Une nuit à Los Angeles. Lors d’une embuscade tendue par les autorités, plusieurs membres d’un gang se font décimer. Le lendemain, tous les chefs de gangs de la ville pactisent afin de s’unir en un seul et même groupe de centaines d’hommes. Leur but : se venger de l’offensive des autorités en s’en prenant aveuglément à la population civile et en provoquant le chaos. Cette après-midi-là, un père voit sa petite fille abattue sans raison par un truand. Ivre de vengeance, il tue le meurtrier de sa fille mais est aussitôt pris en chasse par les compagnons du tueur.
Au même moment, le lieutenant Bishop se voit chargé de surveiller le temps de quelques heures le commissariat du quartier d’Anderson en voie de désaffection. Il supervise ainsi une équipe réduite constituée plus de civils que de policiers, réunis dans les locaux vétustes. Bientôt, un car convoyant plusieurs prisonniers dont un des plus réputés est contraint de faire halte au commissariat d’Anderson afin de soigner un des passagers malades. Puis c’est un homme haletant et apeuré qui déboule dans le commissariat, le père de la petite fille dont les poursuivants encerclent bientôt la bâtisse, rejoints par des centaines d’autres. Ils coupent rapidement tous moyens de communications et tuent les premiers à tenter de sortir. Barricadés dans le commissariat, policiers, civils et bagnards s’efforcent de mettre leurs inimitiés de côté afin d’organiser leur résistance. Bientôt c’est toute une armée d’agresseurs sans visages qui se lancent à l’assaut du commissariat isolé.
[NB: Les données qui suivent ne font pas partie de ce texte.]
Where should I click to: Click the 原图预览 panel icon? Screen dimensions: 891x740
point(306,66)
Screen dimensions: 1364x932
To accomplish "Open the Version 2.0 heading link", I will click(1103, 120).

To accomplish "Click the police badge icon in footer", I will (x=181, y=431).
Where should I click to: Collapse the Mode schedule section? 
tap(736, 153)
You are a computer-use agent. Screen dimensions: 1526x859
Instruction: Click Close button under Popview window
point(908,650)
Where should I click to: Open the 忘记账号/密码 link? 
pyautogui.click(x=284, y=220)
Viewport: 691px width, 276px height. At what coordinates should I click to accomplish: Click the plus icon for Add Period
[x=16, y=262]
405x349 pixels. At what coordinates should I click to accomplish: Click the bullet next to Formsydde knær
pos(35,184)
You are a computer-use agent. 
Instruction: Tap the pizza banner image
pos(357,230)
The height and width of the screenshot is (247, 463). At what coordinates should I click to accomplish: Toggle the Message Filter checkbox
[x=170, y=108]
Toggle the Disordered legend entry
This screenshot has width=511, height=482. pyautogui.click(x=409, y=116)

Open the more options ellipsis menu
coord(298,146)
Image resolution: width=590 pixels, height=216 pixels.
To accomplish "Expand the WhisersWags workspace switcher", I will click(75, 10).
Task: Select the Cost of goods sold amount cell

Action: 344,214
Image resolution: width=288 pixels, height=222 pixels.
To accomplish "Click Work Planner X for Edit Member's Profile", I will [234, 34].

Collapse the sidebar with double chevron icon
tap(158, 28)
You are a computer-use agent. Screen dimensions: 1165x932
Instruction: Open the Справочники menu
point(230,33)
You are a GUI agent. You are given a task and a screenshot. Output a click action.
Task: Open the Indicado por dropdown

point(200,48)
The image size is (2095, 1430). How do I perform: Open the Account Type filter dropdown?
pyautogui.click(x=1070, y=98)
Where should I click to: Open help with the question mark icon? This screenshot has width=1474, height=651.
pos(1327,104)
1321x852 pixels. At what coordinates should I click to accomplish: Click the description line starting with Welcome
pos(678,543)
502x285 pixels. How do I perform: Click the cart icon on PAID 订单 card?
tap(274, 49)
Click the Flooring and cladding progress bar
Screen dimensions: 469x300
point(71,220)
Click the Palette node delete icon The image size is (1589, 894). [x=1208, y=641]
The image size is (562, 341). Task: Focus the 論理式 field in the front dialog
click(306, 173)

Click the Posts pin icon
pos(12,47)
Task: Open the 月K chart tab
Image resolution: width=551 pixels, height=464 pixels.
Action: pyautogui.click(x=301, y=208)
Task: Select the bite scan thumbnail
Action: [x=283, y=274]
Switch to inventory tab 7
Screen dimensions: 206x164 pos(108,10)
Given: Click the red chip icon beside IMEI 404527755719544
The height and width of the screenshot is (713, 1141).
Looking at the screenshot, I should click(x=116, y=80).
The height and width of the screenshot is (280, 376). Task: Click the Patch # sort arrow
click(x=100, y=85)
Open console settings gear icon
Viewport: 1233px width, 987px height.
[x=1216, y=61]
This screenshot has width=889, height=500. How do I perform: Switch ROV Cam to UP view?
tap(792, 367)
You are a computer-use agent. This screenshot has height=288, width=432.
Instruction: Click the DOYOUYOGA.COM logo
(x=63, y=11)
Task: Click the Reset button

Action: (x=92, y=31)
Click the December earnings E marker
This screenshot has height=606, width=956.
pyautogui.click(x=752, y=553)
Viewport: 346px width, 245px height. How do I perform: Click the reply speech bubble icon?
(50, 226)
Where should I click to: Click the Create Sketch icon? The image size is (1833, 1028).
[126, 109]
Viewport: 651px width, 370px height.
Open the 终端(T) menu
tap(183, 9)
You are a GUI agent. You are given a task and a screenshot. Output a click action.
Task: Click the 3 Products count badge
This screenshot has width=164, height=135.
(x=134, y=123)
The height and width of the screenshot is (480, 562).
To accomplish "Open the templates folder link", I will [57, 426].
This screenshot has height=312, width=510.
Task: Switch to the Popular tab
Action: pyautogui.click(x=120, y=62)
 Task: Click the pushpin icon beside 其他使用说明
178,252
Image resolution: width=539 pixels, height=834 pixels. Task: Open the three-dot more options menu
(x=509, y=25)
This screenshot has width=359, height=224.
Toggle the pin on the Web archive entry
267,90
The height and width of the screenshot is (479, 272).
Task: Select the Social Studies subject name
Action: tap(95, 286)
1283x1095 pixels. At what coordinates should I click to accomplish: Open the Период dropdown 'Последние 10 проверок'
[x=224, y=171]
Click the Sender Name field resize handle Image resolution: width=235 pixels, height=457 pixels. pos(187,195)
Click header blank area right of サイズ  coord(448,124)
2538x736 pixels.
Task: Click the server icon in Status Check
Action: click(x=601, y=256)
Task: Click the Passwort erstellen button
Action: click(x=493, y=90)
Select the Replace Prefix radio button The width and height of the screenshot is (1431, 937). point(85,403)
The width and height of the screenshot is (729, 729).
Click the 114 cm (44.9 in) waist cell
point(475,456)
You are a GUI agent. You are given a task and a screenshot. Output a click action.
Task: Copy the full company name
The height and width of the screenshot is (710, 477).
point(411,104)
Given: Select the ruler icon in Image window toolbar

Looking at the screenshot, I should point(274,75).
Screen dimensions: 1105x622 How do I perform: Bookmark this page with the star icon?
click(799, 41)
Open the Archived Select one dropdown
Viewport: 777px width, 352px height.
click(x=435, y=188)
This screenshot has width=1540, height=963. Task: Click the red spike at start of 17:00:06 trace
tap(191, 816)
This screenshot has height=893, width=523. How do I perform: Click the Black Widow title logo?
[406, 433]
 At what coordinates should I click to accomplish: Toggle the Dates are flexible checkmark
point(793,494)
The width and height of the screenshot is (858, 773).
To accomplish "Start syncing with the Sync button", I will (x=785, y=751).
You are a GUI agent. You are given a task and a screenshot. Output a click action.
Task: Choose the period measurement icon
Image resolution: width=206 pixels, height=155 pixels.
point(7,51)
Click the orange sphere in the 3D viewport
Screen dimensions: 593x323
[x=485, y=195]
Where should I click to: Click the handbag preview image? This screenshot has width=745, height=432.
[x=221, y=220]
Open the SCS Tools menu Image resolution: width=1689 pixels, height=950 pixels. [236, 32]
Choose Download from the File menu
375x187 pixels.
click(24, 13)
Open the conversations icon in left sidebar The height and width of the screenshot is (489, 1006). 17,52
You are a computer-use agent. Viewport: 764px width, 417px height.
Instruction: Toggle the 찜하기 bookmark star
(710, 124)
Pour son second long-métrage mais premier en tant que professionnel, le jeune Carpenter a l’idée de transposer dans l’Amérique des 70’s, la trame de l’un de ses films favoris Rio Bravo de Howard Hawks, sans pour autant se vautrer dans une simple modernisation et un copier-coller insipide. Ainsi, là où Rio Bravo exposait clairement les motivations des agresseurs lesquels oeuvraient pour libérer un criminel emprisonné, Carpenter choisit (et prend le risque) dans Assaut de passer celles de son gang de tueurs sous silence. L’intrigue prend ainsi des connotations fantastiques (les premiers pas véritables du cinéaste dans le genre) lorsqu’il révèle une succession de silhouettes immobiles et fantomatiques encerclant l’antique commissariat dans la pénombre d’un quartier à l’abandon, comme une zone urbaine subitement oubliée de toute une métropole. Un contexte improbable certes qu’il arrive néanmoins à crédibiliser au fur et à mesure des événements de son intrigue et qu’il élude finalement pour se concentrer sur sa mécanique de huis-clos imparable. (il ré-emploiera quasiment tel quel ce même procédé dans Prince des ténèbres).

Soucieux d’inoculer à son film une dimension toute aussi anxiogène que mystérieuse, Carpenter va jusqu’à filmer les assaillants comme une masse homogène, dénuée de toute réalité humaine puisque chacun de leurs visages reste dans l’ombre. Ainsi, au lieu de déplacements hystériques, désordonnés et rageurs, de cris et de déroute, c’est à une véritable procession de kamikazes lents et déterminés que nous assistons, les assaillants de Assaut renvoyant finalement aux morts-vivants de Romero dans La Nuit des morts-vivants. Dans les deux films d’ailleurs, c’est un héros noir qui devient le principal référent du spectateur, une idée qui n’était pas si évidente que ça à exploiter en 76 pour Carpenter, encore moins en 68 pour Romero alors que “La nuit des morts-vivants” se voulait une dénonciation du ségrégationnisme en vigueur aux Etats-Unis. Et tout comme dans le film séminal de Romero, la couleur de peau du protagoniste de Assaut attise certaines tensions et inimitiés dans la mesure où c’est bien l’unique personnage valable, apte à assurer la survie du groupe. Un inversement de rapports toujours aussi culotté en plein milieu des années 70 alors que le seul acteur noir ayant pu accéder à une certaine notoriété jusqu’alors était Sidney Poitier. Ainsi, toute la survie du groupe va s’organiser autour du lieutenant Bishop, le réalisateur en faisant son principal référent face à la menace extérieure.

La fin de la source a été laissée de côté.